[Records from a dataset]

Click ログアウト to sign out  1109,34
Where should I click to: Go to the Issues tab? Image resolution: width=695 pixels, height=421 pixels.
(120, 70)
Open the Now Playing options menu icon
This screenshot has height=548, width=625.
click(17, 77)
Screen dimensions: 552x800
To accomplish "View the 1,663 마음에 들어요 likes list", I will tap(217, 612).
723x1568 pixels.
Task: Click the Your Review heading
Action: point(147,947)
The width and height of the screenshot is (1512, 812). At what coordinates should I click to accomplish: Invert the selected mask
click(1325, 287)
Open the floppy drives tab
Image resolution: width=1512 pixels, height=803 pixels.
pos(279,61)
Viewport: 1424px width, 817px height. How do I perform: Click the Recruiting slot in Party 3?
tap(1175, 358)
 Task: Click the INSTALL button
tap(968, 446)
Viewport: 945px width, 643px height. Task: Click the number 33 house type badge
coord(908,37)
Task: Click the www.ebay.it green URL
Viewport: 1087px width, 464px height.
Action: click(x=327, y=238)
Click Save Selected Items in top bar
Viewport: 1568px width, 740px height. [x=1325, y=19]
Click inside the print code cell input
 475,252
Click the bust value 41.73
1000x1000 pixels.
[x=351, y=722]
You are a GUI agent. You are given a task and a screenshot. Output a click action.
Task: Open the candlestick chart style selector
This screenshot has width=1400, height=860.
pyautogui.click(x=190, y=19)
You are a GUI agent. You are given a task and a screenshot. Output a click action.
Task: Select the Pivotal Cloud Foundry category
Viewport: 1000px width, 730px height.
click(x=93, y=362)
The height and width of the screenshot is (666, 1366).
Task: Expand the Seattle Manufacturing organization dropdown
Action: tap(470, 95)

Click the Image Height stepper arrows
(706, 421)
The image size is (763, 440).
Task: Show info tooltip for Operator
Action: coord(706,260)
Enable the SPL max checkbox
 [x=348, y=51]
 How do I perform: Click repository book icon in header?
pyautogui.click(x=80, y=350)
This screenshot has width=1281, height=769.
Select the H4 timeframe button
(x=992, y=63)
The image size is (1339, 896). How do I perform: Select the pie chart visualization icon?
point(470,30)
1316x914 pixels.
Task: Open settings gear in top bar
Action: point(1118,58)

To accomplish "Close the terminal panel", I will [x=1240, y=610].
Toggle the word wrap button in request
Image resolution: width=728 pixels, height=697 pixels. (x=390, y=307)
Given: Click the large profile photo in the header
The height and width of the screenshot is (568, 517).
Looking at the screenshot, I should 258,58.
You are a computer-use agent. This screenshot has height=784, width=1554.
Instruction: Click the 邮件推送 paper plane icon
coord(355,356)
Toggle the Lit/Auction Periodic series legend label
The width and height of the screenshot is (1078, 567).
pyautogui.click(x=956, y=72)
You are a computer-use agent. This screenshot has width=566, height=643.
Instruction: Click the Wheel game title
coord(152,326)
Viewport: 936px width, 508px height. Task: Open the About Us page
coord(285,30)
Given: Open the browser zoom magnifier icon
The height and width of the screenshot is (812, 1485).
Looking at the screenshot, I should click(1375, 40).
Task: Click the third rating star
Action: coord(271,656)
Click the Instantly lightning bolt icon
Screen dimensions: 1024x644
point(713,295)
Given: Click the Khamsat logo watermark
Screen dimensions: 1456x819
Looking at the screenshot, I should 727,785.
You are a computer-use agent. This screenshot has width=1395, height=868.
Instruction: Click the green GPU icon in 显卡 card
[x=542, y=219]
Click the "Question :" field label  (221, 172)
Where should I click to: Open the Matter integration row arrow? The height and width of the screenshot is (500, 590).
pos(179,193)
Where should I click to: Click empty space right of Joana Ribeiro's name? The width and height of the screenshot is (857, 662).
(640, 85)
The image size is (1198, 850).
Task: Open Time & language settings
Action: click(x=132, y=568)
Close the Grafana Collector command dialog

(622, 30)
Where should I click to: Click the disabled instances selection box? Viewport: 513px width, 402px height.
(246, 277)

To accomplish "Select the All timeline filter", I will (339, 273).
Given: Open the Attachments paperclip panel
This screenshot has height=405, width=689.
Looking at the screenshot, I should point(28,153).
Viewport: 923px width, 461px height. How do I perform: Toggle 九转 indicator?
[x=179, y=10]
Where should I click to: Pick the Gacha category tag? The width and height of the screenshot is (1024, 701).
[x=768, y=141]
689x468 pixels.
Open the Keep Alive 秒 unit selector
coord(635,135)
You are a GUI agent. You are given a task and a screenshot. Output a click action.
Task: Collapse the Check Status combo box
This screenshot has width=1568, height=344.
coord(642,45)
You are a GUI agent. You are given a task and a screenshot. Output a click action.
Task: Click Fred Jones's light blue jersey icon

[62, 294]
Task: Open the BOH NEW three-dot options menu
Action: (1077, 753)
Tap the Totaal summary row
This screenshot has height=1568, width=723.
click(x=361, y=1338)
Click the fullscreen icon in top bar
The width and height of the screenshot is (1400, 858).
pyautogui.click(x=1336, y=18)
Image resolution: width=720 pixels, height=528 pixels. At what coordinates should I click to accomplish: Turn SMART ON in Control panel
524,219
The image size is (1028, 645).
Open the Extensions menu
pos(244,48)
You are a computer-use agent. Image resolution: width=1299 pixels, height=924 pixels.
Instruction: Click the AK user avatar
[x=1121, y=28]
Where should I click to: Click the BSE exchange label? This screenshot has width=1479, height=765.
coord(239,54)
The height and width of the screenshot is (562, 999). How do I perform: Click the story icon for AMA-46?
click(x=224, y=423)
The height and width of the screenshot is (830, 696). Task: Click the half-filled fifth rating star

### EXERCISE BRIEF
Whatever appears in the lines above should be copied exactly.

### TASK RESULT
Click ログアウト to sign out  1109,34
Where should I click to: Go to the Issues tab? Image resolution: width=695 pixels, height=421 pixels.
(120, 70)
Open the Now Playing options menu icon
This screenshot has height=548, width=625.
click(17, 77)
Screen dimensions: 552x800
To accomplish "View the 1,663 마음에 들어요 likes list", I will tap(217, 612).
723x1568 pixels.
Task: Click the Your Review heading
Action: point(147,947)
The width and height of the screenshot is (1512, 812). At what coordinates should I click to accomplish: Invert the selected mask
click(1325, 287)
Open the floppy drives tab
Image resolution: width=1512 pixels, height=803 pixels.
pos(279,61)
Viewport: 1424px width, 817px height. How do I perform: Click the Recruiting slot in Party 3?
tap(1175, 358)
 Task: Click the INSTALL button
tap(968, 446)
Viewport: 945px width, 643px height. Task: Click the number 33 house type badge
coord(908,37)
Task: Click the www.ebay.it green URL
Viewport: 1087px width, 464px height.
Action: click(x=327, y=238)
Click Save Selected Items in top bar
Viewport: 1568px width, 740px height. [x=1325, y=19]
Click inside the print code cell input
 475,252
Click the bust value 41.73
1000x1000 pixels.
[x=351, y=722]
You are a GUI agent. You are given a task and a screenshot. Output a click action.
Task: Open the candlestick chart style selector
This screenshot has width=1400, height=860.
pyautogui.click(x=190, y=19)
You are a GUI agent. You are given a task and a screenshot. Output a click action.
Task: Select the Pivotal Cloud Foundry category
Viewport: 1000px width, 730px height.
click(x=93, y=362)
The height and width of the screenshot is (666, 1366).
Task: Expand the Seattle Manufacturing organization dropdown
Action: tap(470, 95)

Click the Image Height stepper arrows
(706, 421)
The image size is (763, 440).
Task: Show info tooltip for Operator
Action: coord(706,260)
Enable the SPL max checkbox
 [x=348, y=51]
 How do I perform: Click repository book icon in header?
pyautogui.click(x=80, y=350)
This screenshot has width=1281, height=769.
Select the H4 timeframe button
(x=992, y=63)
The image size is (1339, 896). How do I perform: Select the pie chart visualization icon?
point(470,30)
1316x914 pixels.
Task: Open settings gear in top bar
Action: point(1118,58)

To accomplish "Close the terminal panel", I will [x=1240, y=610].
Toggle the word wrap button in request
Image resolution: width=728 pixels, height=697 pixels. (x=390, y=307)
Given: Click the large profile photo in the header
The height and width of the screenshot is (568, 517).
Looking at the screenshot, I should 258,58.
You are a computer-use agent. This screenshot has height=784, width=1554.
Instruction: Click the 邮件推送 paper plane icon
coord(355,356)
Toggle the Lit/Auction Periodic series legend label
The width and height of the screenshot is (1078, 567).
pyautogui.click(x=956, y=72)
You are a computer-use agent. This screenshot has width=566, height=643.
Instruction: Click the Wheel game title
coord(152,326)
Viewport: 936px width, 508px height. Task: Open the About Us page
coord(285,30)
Given: Open the browser zoom magnifier icon
The height and width of the screenshot is (812, 1485).
Looking at the screenshot, I should click(1375, 40).
Task: Click the third rating star
Action: coord(271,656)
Click the Instantly lightning bolt icon
Screen dimensions: 1024x644
point(713,295)
Given: Click the Khamsat logo watermark
Screen dimensions: 1456x819
Looking at the screenshot, I should 727,785.
You are a computer-use agent. This screenshot has width=1395, height=868.
Instruction: Click the green GPU icon in 显卡 card
[x=542, y=219]
Click the "Question :" field label  (221, 172)
Where should I click to: Open the Matter integration row arrow? The height and width of the screenshot is (500, 590).
pos(179,193)
Where should I click to: Click empty space right of Joana Ribeiro's name? The width and height of the screenshot is (857, 662).
(640, 85)
The image size is (1198, 850).
Task: Open Time & language settings
Action: click(x=132, y=568)
Close the Grafana Collector command dialog

(622, 30)
Where should I click to: Click the disabled instances selection box? Viewport: 513px width, 402px height.
(246, 277)

To accomplish "Select the All timeline filter", I will (339, 273).
Given: Open the Attachments paperclip panel
This screenshot has height=405, width=689.
Looking at the screenshot, I should point(28,153).
Viewport: 923px width, 461px height. How do I perform: Toggle 九转 indicator?
[x=179, y=10]
Where should I click to: Pick the Gacha category tag? The width and height of the screenshot is (1024, 701).
[x=768, y=141]
689x468 pixels.
Open the Keep Alive 秒 unit selector
coord(635,135)
You are a GUI agent. You are given a task and a screenshot. Output a click action.
Task: Collapse the Check Status combo box
This screenshot has width=1568, height=344.
coord(642,45)
You are a GUI agent. You are given a task and a screenshot. Output a click action.
Task: Click Fred Jones's light blue jersey icon

[62, 294]
Task: Open the BOH NEW three-dot options menu
Action: (1077, 753)
Tap the Totaal summary row
This screenshot has height=1568, width=723.
click(x=361, y=1338)
Click the fullscreen icon in top bar
The width and height of the screenshot is (1400, 858).
pyautogui.click(x=1336, y=18)
Image resolution: width=720 pixels, height=528 pixels. At what coordinates should I click to accomplish: Turn SMART ON in Control panel
524,219
The image size is (1028, 645).
Open the Extensions menu
pos(244,48)
You are a computer-use agent. Image resolution: width=1299 pixels, height=924 pixels.
Instruction: Click the AK user avatar
[x=1121, y=28]
Where should I click to: Click the BSE exchange label? This screenshot has width=1479, height=765.
coord(239,54)
The height and width of the screenshot is (562, 999). How do I perform: Click the story icon for AMA-46?
click(x=224, y=423)
The height and width of the screenshot is (830, 696). Task: Click the half-filled fifth rating star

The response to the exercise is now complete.